Taking a Step. Okay, a Small Step…

Revolutions need a spark to begin.

Tonight, I take one revolutionary step.

For several decades, I’ve collected volumes of historic coins and stamps. Especially coins.

I was honored to receive the Abraham Lincoln coin. And the F.D.R. coin, too. Those people were giants. We were blessed to have them occupy The White House at a critical time in our nation’s history.

I was delighted with the shipments that brought me gold coins commemorating the terms of George Washington and Thomas Jefferson. That Washington refused the opportunity to become our first king — and Jefferson’s poetry inspired humanity to champion our cause — must balance out their antebellum slave-holding sins.

Opening the packages that contained the coins honoring Eisenhower, Kennedy, Carter and Obama filled me with pride and patriotism. Promise, intelligence, optimism, compassion and forward thinking were the hallmarks of their terms. I smiled as I slid each of them into their plastic page covers and snapped them into my binder.
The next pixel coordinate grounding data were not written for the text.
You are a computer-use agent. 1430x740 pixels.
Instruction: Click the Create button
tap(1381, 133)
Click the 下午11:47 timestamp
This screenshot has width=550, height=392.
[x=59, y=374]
Along the way, I endured drunken, racist Andrew Johnson, hapless Herbert Hoover, and Dick Cheney/George W. Bush. I had no problem with my Ronald Reagan coin, even though I believe he was a malevolent influence on our body politic.

Then – today – a package arrived with a Donald J. Trump Presidential coin.

No way. I can’t accept a Trump presidential coin.

I didn’t vote for him – and I don’t want him. He’s a menace to the nation we all profess to love.

So, I sent this note to the coin folks…

It made me feel better. And it may affect someone on the other end.

As I said — a revolution needs a spark to begin.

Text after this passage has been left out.